When you know more about how people look at a website, what catches their attention, what appeals to their senses, and what spurs them into action, we can create more effective website designs. Psychology is a complicated and thorough subject on its own, but even incorporating some basic principles and common sense into your next web design project can make a big difference.
With every web design project, we make sure the sitemap (layout and hierarchy of pages) makes sense. Every page should have a unique focus. This is good for the user and search engines.
We all know that certain colours can evoke certain emotions. Consider what sort of emotions you might like to encourage in people.
Nowadays when we talk to a client about what they would like to see in a web design, one of the most common words we hear is ‘clean’. This means the effective use of white space to avoid clutter and confusion. It allows people to feel more at ease, it makes content more readable, and it encourages people to navigate further and do more on the site.
In marketing, this is referred to as ‘calls-to-action’, meaning, “what is it you want people to do?”. For any particular page, focus on only one or two calls-to-action. This will increase the chances of someone actually taking action.
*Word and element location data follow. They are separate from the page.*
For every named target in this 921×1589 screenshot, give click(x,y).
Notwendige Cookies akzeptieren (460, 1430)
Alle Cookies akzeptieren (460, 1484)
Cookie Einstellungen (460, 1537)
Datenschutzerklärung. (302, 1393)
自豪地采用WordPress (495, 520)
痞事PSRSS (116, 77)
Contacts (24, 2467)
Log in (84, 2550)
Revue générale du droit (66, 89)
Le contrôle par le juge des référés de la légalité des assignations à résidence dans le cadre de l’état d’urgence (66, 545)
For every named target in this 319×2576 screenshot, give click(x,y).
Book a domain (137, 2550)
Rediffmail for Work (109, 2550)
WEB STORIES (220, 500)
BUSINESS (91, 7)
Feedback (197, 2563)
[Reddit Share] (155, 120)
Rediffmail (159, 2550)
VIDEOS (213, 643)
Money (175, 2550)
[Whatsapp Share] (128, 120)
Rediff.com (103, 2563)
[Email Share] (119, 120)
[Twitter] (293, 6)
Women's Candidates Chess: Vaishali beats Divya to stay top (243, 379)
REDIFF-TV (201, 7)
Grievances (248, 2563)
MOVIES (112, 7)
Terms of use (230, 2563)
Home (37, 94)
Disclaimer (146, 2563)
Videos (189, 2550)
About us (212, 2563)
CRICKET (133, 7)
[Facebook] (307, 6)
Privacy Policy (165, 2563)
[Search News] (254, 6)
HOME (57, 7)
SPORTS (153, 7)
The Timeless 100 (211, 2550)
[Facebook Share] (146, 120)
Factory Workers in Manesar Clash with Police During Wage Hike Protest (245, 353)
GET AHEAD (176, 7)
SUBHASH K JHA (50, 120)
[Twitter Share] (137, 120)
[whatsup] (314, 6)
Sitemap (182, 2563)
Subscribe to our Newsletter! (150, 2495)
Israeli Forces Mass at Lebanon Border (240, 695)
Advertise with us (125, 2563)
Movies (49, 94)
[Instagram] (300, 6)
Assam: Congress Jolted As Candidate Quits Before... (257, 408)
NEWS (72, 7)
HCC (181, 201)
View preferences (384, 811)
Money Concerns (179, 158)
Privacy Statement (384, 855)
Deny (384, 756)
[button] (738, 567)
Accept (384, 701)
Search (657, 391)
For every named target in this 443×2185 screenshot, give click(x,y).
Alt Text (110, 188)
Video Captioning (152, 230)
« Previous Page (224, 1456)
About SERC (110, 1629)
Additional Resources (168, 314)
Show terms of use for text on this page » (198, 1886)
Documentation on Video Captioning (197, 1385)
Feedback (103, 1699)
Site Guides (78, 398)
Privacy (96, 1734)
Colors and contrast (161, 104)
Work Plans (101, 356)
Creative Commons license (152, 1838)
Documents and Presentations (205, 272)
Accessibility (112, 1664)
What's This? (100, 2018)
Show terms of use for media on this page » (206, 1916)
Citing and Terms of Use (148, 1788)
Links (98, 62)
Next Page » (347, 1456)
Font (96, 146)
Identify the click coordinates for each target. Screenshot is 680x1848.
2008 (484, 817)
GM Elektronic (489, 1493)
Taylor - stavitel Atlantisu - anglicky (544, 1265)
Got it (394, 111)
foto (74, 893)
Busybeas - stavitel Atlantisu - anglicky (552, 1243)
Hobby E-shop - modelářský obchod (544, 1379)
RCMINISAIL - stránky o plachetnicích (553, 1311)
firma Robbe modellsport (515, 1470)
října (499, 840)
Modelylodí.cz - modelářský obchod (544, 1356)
Website users tend to scan/read a web page in a ‘Z’-shaped fashion, moving from left to right across the top, then moving diagonally down to the left and back to the right again. This is important when considering where to play those ‘calls-to-action’ as mentioned above!
It sounds like a Catch 22, but we in fact read wider width blocks of text faster (because no interuptions through line breaks), and yet are more enticed to read shorter width blocks of text (because it looks shorter). So the strategy may be to include a bit of both.
According to a study called Eyetrack III, big bold headlines catch more peoples’ attention than even a nice image!
Within the actual content area of a web page, it is the image captions that are read the most.
There is of course, much more that’s involved when incorporating psychology into an effective web design, but here is a good basic starting point. After we develop a full understanding of a client’s needs, business goals, and target audiences, we then incorporate psychological factors into our web design process to help our client deliver on those goals.